In conclusion, exercise helps to decrease the risk for cognitive decline as well as help to slow the progression of memory loss in patients with MCI. Practically, this work suggests that we can maximize the cognitive benefits we receive from exercising at high- rather than low-intensities and by combining strength training with cardiovascular training. Additionally, exercise appears to be helpful in promoting cognitive function whether you are healthy or already suffer from cognitive decline. So go get exercising - it will help you function better physically as well as mentally!

References:

Iuliano, E., di Cagno, A., Aquino, G., Fiorilli, G., Mignogna, P., Calcagno, G., & Di Costanzo, A. (2015). Effects of different types of physical activity on the cognitive functions and attention in older people: A randomized controlled study.
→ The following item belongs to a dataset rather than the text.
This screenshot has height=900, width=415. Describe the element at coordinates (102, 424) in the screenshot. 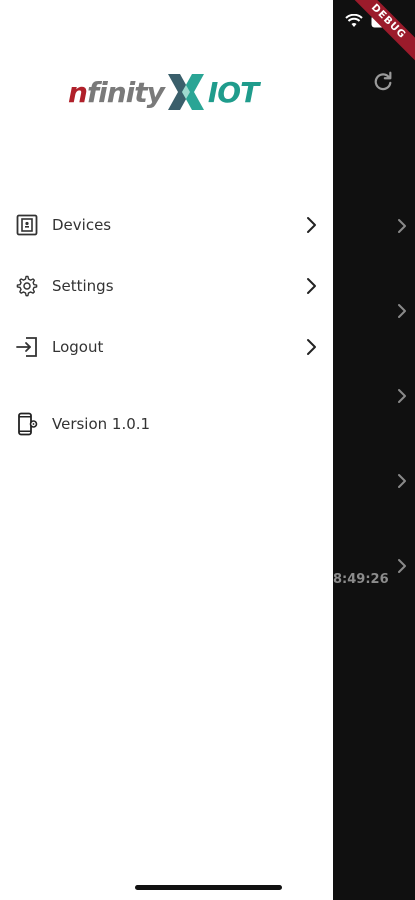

Experimental gerontology, 70, 105-110.

Prakash, R. S., Voss, M. W., Erickson, K. I., & Kramer, A. F. (2015). Physical activity and cognitive vitality. Annual review of psychology, 66, 769-797.

Sofi, F., Valecchi, D., Bacci, D., Abbate, R., Gensini, G. F., Casini, A., & Macchi, C. (2011). Physical activity and risk of cognitive decline: a meta‐analysis of prospective studies. Journal of internal medicine, 269(1), 107-117.

Suzuki, T., Shimada, H., Makizako, H., Doi, T., Yoshida, D., Ito, K., ... & Kato, T. (2013). A randomized controlled trial of multicomponent exercise in older adults with mild cognitive impairment. PloS one, 8(4), e61483.